よく見ると、屋内の床でも土でも同じすり減った靴を履いている。

正体(科学的メカニズム)

進行方向を変えるときに使える力の上限は、靴底と路面の間の摩擦(トラクション)で決まる。低すぎれば滑って力が逃げ、高すぎても足が止まりすぎて関節への負荷や非接触の傷害リスクが上がると報告されている。つまりトラクションには「ちょうどよい範囲」があり、体の動きだけでは説明できない。
研究の読み方: 傷害との関連は主に成人の球技での報告であり、子どもの陸上場面に数字をそのまま当てはめない。
Traction
靴底と路面の間で使える摩擦の大きさ。
Utilized Coefficient of Friction
動作中に実際に使っている摩擦の割合。
Rotational Traction
靴が路面上で回るときの引っかかりの強さ。

打ち手(レッスンで使えるもの)

やりがちな間違い何が起きるか
滑る=踏み方が悪いと決めつける道具と路面の要因を見落とす
すり減った靴底のまま練習を続ける毎回条件が変わり動きが安定しない
どの路面でも同じ靴で通す路面ごとの摩擦差を無視する
  1. 滑った場面では、まず路面の状態と靴底を一緒に確認する。
  2. 同じドリルを路面を変えて行い、動きの差を比べる。
  3. 靴底の摩耗を月一回見る習慣を、子ども本人に持たせる。
今のは足のせいかな、靴と地面のせいかな。

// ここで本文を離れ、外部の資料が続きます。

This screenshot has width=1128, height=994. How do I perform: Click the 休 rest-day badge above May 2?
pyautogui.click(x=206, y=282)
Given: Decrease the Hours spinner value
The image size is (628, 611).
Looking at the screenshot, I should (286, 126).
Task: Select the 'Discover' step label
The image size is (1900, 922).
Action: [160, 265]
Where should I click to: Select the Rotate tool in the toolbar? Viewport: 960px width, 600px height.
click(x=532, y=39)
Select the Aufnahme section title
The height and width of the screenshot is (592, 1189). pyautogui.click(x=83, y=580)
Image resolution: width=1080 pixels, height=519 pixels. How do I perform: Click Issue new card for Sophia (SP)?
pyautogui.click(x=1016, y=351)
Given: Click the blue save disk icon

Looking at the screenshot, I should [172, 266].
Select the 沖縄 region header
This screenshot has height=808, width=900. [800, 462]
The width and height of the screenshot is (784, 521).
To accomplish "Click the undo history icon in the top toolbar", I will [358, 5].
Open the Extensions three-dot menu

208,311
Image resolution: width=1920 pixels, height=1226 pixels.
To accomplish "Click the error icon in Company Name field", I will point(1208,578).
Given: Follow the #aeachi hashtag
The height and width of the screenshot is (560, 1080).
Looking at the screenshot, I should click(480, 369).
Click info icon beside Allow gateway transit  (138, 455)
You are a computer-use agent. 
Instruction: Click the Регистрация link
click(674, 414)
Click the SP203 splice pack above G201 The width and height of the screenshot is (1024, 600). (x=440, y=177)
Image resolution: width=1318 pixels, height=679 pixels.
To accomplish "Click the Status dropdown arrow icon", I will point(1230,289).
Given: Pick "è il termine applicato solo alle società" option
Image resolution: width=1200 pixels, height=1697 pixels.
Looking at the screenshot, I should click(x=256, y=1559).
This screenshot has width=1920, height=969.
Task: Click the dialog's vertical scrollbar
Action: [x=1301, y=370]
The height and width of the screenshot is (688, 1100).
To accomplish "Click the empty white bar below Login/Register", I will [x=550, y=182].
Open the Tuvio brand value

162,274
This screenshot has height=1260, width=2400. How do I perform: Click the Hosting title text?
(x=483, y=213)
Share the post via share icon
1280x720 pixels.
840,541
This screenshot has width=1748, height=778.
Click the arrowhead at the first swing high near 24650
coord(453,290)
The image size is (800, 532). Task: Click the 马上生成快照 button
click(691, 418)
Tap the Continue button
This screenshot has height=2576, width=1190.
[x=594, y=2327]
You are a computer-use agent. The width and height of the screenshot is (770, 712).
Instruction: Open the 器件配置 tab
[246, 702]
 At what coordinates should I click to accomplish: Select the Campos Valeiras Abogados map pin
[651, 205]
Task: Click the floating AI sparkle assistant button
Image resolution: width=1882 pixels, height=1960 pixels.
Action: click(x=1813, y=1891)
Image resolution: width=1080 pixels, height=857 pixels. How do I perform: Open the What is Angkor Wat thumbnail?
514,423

両方見てみよう。

既存指導との接続

すね角度(day079)や坂ダッシュの一歩目(day086)で押した力を受け止める「床側の条件」を先に整える確認手順として使う。

コンテンツ化の可能性

「滑ったら見る三点(路面・靴底・動き)」のチェック図解。

次回セッションへの引き継ぎ

滑りが出た路面と靴の組み合わせを記録し、次回同じ条件で再確認する。